CUBRID Database is well known for its various optimizations for Web services. One more feature which makes CUBRID stand out is the support for Shared Query Plan Caching. We have got huge improvements in overall performance when we added this feature.
In simple words, the Query Execution Plan is a tree of instructions how should the database server execute the client’s SQL request.
When a SQL statement is sent for execution, the Broker, CUBRID’s middleware, performs the following steps to generate the Execution Plan for this particular query, and then relays this tree of instructions to the database server. More detailed explanation of each step is provided in CUBRID Query Processing tutorial.
The final XASL (eXtended Access Specification Language) tree, obtained from the Query Optimizer, is that particular query execution plan we are talking about. It tells the server engine how the incoming query should be executed.
There are 13 types of execution plans:
INSERT. The query execution plan also includes the scan information (heap scan, index scan, list file scan, set scan, and method scan), the value list (values required for query results) and the predicate.
All these steps are always performed unless the execution plan for the query is already cached. In that case, the execution plan is retrieved from the cache.
As a result the Broker sends this Query Execution Plan (XASL) to the Query Manager, a server module that executes the client’s query according to the plan.

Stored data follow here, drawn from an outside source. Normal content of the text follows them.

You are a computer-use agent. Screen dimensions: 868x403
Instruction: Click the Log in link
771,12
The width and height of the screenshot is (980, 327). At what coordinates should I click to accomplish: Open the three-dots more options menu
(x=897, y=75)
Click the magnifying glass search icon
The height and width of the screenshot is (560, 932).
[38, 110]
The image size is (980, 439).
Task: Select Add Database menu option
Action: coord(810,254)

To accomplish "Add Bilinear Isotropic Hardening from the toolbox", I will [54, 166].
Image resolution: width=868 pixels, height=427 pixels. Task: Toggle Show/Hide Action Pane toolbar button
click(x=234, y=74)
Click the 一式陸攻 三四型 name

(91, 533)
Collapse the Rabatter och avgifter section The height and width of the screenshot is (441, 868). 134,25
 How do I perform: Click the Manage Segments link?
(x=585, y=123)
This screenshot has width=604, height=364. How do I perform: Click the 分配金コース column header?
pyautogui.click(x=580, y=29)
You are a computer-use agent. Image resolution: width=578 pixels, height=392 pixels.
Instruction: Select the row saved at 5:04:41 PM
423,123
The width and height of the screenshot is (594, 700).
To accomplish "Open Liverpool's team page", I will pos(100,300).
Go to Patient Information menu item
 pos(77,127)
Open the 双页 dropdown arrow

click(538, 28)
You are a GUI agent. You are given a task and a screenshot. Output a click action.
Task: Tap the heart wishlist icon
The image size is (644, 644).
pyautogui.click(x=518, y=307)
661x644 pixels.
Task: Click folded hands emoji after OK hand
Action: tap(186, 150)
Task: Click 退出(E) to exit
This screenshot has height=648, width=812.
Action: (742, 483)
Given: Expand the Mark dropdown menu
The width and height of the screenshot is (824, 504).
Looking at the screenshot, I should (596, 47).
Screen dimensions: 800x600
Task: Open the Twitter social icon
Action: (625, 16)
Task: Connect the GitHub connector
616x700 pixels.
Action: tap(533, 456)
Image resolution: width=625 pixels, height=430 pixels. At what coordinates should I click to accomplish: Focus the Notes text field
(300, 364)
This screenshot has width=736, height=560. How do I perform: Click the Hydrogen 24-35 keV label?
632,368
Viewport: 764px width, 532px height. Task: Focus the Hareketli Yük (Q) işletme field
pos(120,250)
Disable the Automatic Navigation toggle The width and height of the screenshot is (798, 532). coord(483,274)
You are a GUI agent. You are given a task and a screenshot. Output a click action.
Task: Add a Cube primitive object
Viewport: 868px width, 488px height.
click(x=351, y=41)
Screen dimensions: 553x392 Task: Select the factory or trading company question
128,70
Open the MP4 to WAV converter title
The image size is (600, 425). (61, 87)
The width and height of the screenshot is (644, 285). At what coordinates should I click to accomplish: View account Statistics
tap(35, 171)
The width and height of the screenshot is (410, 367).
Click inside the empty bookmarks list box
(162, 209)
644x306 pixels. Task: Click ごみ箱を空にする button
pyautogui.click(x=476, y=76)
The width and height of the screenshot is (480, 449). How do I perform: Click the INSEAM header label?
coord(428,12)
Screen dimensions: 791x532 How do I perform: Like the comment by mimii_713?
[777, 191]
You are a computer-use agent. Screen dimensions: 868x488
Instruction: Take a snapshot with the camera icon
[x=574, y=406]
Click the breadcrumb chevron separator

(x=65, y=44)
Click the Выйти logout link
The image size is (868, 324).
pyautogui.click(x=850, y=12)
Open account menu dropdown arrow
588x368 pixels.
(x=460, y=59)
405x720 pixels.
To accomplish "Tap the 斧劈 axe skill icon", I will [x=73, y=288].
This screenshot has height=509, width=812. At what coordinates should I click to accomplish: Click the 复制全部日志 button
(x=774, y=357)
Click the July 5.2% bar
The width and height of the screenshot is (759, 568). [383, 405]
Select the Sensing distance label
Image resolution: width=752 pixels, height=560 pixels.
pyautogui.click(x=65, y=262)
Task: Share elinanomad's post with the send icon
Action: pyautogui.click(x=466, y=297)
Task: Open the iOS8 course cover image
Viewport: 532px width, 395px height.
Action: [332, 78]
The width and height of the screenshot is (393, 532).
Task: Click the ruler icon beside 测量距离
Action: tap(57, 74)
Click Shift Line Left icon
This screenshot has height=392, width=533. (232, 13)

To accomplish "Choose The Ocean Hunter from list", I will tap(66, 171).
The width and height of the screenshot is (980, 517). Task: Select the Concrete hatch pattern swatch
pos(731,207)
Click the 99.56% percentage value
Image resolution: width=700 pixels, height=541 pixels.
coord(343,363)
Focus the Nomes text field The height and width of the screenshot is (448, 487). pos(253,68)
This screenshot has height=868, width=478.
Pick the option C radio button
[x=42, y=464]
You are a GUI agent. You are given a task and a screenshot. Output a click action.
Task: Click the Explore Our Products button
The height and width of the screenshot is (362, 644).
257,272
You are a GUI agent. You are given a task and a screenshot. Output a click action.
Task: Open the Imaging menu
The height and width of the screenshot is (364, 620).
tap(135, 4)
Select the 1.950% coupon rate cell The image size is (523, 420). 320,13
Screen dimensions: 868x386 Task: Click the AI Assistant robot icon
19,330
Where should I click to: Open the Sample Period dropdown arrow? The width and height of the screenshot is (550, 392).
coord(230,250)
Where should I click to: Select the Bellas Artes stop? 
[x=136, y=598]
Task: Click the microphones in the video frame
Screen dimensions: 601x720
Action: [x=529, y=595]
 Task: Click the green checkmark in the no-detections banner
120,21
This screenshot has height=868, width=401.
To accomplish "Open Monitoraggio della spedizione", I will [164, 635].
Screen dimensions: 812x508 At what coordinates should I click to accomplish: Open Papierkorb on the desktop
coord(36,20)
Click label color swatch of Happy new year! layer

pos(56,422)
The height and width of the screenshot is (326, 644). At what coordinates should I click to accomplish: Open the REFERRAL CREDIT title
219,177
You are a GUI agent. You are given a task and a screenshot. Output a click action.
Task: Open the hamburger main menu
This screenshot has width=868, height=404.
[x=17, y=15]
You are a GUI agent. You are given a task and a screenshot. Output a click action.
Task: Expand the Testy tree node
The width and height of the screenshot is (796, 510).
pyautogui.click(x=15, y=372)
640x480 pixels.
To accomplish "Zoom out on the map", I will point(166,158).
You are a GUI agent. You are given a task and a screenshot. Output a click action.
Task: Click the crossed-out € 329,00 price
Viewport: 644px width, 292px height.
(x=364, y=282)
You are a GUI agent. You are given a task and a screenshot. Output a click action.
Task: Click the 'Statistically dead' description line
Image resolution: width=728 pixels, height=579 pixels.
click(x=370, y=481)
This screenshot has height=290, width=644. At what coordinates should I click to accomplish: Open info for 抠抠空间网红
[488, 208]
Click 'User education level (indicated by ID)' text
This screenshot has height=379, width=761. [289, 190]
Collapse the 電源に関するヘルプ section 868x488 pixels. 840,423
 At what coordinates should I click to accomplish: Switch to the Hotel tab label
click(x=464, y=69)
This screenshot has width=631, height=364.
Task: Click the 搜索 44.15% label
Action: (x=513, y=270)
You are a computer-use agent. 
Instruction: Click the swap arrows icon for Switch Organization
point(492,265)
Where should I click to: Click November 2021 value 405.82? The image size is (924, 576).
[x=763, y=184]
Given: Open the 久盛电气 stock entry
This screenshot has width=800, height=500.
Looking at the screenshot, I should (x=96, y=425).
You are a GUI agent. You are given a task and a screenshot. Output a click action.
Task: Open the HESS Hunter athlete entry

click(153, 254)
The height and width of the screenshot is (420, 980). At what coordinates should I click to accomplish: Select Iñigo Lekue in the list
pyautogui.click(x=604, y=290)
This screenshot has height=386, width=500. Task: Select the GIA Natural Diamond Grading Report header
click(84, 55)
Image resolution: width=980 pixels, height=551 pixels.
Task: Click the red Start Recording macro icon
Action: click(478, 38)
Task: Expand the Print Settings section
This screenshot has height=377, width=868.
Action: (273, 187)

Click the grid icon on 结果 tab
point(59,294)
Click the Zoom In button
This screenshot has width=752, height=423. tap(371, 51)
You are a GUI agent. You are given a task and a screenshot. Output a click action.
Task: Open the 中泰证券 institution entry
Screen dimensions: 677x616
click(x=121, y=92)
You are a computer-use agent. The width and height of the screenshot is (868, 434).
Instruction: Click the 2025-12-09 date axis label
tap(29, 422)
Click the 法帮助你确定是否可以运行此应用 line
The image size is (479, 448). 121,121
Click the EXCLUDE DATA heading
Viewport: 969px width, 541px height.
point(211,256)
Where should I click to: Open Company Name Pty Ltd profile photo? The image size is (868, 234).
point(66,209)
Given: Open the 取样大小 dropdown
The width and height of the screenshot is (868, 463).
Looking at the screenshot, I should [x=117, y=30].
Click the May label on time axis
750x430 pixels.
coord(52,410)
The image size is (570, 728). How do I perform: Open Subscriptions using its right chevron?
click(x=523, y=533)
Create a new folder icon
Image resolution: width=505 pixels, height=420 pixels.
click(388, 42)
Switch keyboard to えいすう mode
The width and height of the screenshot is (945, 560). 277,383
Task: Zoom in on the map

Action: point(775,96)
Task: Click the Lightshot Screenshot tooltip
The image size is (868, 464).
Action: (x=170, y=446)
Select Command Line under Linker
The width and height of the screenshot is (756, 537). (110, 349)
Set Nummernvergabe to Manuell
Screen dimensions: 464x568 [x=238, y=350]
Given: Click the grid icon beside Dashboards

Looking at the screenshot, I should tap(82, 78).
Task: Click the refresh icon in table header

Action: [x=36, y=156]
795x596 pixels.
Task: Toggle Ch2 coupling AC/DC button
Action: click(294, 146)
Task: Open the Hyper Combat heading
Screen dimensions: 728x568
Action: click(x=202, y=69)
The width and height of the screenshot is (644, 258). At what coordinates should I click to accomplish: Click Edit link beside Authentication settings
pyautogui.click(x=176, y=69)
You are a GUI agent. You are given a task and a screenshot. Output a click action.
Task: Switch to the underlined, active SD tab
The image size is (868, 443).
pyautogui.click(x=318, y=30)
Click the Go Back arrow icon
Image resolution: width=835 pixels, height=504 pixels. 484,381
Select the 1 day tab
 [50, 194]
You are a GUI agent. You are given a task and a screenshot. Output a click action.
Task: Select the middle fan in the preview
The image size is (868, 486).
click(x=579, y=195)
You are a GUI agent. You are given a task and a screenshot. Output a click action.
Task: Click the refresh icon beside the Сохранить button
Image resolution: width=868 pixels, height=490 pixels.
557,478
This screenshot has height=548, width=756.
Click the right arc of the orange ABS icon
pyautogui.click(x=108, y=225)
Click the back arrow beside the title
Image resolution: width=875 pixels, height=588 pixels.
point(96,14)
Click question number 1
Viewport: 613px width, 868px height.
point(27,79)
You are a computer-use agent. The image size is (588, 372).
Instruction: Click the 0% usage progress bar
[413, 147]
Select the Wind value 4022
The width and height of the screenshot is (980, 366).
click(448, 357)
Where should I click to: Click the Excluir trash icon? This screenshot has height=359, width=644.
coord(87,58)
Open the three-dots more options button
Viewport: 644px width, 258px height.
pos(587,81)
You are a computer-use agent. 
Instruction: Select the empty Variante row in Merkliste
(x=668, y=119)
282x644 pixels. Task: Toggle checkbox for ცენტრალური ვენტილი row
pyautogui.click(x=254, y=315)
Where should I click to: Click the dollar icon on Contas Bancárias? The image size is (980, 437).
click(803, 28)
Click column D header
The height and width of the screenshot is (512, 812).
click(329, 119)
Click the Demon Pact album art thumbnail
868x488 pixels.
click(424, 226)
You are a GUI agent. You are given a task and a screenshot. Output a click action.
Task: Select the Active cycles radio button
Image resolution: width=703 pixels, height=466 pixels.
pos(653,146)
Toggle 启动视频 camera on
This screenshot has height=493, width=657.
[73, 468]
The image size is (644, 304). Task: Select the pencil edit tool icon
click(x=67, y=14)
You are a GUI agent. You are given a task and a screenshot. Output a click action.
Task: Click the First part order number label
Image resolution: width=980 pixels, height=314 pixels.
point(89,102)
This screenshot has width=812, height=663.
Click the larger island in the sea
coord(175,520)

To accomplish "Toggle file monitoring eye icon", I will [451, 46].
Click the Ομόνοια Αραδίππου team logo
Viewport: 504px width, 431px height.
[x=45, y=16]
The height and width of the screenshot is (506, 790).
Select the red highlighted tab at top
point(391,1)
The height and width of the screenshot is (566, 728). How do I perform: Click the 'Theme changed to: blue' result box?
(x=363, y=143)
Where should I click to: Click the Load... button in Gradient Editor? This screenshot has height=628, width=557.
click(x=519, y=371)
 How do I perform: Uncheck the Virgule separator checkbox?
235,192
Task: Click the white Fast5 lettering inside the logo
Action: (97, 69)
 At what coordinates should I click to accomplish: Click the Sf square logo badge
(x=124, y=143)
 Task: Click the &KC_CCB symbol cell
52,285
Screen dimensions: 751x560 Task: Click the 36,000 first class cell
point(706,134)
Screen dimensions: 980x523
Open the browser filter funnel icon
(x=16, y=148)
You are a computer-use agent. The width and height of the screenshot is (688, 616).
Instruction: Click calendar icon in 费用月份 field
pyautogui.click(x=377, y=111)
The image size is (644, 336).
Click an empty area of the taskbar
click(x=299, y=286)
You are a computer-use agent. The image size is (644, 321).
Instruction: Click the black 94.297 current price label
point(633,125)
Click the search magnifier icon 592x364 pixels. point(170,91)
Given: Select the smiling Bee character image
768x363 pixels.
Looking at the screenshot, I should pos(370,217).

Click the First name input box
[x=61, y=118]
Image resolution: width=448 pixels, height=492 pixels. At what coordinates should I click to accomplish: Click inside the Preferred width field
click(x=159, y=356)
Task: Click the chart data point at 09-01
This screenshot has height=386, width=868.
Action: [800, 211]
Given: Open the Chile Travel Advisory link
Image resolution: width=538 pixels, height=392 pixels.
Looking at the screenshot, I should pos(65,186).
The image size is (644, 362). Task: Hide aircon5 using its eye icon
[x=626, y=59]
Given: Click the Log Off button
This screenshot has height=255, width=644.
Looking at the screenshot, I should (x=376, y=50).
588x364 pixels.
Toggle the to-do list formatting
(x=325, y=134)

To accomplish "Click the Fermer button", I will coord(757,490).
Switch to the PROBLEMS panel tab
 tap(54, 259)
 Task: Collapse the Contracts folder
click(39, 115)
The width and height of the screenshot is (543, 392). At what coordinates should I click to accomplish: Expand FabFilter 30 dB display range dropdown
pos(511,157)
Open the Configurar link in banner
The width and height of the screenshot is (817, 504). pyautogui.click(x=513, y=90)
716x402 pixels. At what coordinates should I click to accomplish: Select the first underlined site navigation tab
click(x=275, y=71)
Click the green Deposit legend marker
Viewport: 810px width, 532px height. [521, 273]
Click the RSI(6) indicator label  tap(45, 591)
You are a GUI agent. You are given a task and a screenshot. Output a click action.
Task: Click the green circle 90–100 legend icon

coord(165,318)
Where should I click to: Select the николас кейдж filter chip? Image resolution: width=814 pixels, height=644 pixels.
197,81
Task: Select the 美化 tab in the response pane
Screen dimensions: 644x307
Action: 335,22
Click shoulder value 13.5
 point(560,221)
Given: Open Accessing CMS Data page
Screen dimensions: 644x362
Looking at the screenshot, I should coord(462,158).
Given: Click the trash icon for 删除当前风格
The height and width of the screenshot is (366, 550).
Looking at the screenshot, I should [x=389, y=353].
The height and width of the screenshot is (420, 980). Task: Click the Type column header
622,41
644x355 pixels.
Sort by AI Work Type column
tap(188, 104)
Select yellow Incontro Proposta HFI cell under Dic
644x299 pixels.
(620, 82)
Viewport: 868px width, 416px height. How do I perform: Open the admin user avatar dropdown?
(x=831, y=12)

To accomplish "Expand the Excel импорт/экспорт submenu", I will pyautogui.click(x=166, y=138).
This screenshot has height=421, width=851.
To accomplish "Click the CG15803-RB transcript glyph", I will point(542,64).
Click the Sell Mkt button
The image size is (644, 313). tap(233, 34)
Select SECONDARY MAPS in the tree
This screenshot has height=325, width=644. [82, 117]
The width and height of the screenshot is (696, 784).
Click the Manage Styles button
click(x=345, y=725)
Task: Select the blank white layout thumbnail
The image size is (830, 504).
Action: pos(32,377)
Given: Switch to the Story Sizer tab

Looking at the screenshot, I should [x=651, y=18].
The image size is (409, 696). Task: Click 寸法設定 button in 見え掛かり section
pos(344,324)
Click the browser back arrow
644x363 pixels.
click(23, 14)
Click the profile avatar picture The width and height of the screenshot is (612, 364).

Well, it is all about performance. Imagine the Broker no longer has to go through all the steps performed by the Semantic Checker and the Query Optimizer. Imagine all the Broker has to do is parse the query and get its execution plan from the cache as shown in the image below.
The Query Plan Caching does exactly what we want. It allows the Broker to save the execution plan of a query to the Shared Memory for further re-use in case the same query is requested again by the client.
More than that, the query plan cached in the Shared Memory can be literally Shared between transaction, sessions, and different clients concurrently. This means that once the query plan is cached, all clients benefit.
By default, the Broker caches 1,000 distinct SQL statements as set by the client-server paramater called
MAX_PLAN_CACHE_ENTRIES. It is relatively rare for a Web application to have more than 1,000 distinct SQL statements. If that is the case, you may increase this value in
cubrid.conf configuration file. But before you do, make sure you have that many distinct queries in your application. Also make sure that the size of the cache generated from query plans does not exceed the memory allowed by your system.
There is a cubrid command line utility for this called plandump. Type the following command in the terminal to obtain the statistics for desired database.
cubrid plandump -o output_file.txt database_name
-ocommand followed by a file name allows to save the exection plan statistics to the indicated file.
-dcommand will force the utility to drop all query plans stored in the cache (hash table). Thus you can clear the cache whenever you feel necessary.
The following is a sample output of
cubrid plandump command.
This header part of the output displays the following information:
LOOKUP = HIT + MISS.
Further the plan dump follows a list of statistics for each SQL statement which was cached in the system.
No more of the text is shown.